» Aim of the exercise
Only the lines from the one with "Click the 公开 slogan in the banner" through the end of the data are wanted, copied exactly.

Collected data
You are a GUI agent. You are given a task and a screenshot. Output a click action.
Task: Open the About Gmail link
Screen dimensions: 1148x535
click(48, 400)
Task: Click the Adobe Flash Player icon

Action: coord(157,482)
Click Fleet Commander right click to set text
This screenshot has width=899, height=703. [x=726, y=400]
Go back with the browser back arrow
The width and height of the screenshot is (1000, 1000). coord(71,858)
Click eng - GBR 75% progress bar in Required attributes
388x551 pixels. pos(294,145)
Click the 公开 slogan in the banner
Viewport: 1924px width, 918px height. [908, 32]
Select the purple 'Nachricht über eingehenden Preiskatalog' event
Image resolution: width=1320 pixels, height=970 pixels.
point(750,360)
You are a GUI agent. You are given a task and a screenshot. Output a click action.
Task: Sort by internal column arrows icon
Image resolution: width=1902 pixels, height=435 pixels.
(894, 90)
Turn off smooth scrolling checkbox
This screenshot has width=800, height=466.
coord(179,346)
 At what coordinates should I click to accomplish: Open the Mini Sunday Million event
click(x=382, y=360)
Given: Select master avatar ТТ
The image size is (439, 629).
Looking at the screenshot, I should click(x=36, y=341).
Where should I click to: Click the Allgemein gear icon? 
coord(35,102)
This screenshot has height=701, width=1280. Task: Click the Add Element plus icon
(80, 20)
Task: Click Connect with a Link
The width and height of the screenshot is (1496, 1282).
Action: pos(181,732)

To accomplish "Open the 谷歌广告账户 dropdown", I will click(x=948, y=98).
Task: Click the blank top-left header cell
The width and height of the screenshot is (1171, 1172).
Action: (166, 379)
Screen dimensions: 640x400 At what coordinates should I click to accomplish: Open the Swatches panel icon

» Exercise result
Click the 公开 slogan in the banner
Viewport: 1924px width, 918px height. [908, 32]
Select the purple 'Nachricht über eingehenden Preiskatalog' event
Image resolution: width=1320 pixels, height=970 pixels.
point(750,360)
You are a GUI agent. You are given a task and a screenshot. Output a click action.
Task: Sort by internal column arrows icon
Image resolution: width=1902 pixels, height=435 pixels.
(894, 90)
Turn off smooth scrolling checkbox
This screenshot has width=800, height=466.
coord(179,346)
 At what coordinates should I click to accomplish: Open the Mini Sunday Million event
click(x=382, y=360)
Given: Select master avatar ТТ
The image size is (439, 629).
Looking at the screenshot, I should click(x=36, y=341).
Where should I click to: Click the Allgemein gear icon? 
coord(35,102)
This screenshot has height=701, width=1280. Task: Click the Add Element plus icon
(80, 20)
Task: Click Connect with a Link
The width and height of the screenshot is (1496, 1282).
Action: pos(181,732)

To accomplish "Open the 谷歌广告账户 dropdown", I will click(x=948, y=98).
Task: Click the blank top-left header cell
The width and height of the screenshot is (1171, 1172).
Action: (166, 379)
Screen dimensions: 640x400 At what coordinates should I click to accomplish: Open the Swatches panel icon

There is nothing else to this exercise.